Piacenza
Successfully producing textiles in Europe and how to keep it that way
On a global scale, the EU27 are the the world’s 2nd largest exporter of clothing (25.9%) after China with 38%. In the highest value segment of the market, 7 of the 10 major textile and clothing industry groups are from EU countries, e.g. Louis Vuitton (FR), Hermès (FR), Prada (IT), Gucci (IT), Hugo Boss (DE), Armani (IT), Benetton (IT). The textile and clothing industry in the EU27 has a turnover of 179 billion Euro, 146.000 companies, of these 90% are SMEs, and 1,8 million workers (EURTX14).
If EU SMEs can maintain their advantages, textile and clothing will remain one of the most promising EU manufacturing sectors, and even achieve a high rate of re-shoring of production back to the EU.
The close relationship between fabric designers and clothing stylists aiming for more customized and/or exclusive fabrics already requires a high level of skills of the operators involved.

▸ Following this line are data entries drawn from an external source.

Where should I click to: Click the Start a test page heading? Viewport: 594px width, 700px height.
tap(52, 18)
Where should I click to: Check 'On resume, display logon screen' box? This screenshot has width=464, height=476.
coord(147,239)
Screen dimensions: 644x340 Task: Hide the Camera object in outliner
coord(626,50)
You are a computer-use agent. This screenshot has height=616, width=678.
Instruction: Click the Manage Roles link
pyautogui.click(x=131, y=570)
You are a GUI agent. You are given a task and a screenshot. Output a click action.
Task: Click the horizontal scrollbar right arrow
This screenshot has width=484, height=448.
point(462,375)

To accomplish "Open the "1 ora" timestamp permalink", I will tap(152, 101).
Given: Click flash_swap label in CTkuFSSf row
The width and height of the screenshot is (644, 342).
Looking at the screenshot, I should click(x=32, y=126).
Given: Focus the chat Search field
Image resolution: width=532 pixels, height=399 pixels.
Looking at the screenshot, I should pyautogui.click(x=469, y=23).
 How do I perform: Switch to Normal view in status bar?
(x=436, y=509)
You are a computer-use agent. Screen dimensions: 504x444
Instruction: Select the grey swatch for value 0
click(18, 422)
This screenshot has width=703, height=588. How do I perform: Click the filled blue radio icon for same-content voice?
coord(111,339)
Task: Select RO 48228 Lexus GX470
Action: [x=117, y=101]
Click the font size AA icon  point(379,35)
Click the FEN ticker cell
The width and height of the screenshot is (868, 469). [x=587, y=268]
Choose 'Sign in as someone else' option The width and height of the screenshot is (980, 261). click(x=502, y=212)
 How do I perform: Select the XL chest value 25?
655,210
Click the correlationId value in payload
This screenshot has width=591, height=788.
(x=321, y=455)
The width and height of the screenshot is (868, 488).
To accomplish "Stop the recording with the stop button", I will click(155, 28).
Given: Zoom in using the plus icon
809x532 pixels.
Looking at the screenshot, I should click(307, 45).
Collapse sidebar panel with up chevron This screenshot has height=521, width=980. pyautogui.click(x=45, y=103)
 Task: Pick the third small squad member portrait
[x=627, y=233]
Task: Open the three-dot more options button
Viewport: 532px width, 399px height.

In the future, the adoption of virtual prototyping tools will increase this tight collaboration. It will lead towards a fully virtual clothing design, greatly increasing the speed of the design and production process. Since fabrics are a semi-finished product, improvements are mostly focused on the surface properties like soil release, antibacterial and UV protection recently developed for example by Nanomaterial adoption and plasma finishing.
To maintain their current lead, EU textile manufacturers must abandon the traditional organization model, where each company of the value chain (weaving, spinning, finishing) works on a pure supplying model. In the present, fast evolving textile and clothing market, actions to answer unpredictable demand must be taken very quickly and require a high level of diffused collaboration. This is only possible with data sharing, standardization, trust, and privacy and confidentiality preservation.
The Piacenza use case offers monitoring of production via mobile devices and the collaboration between supply chain partners during design and development of high-end fabrics for the textile markets.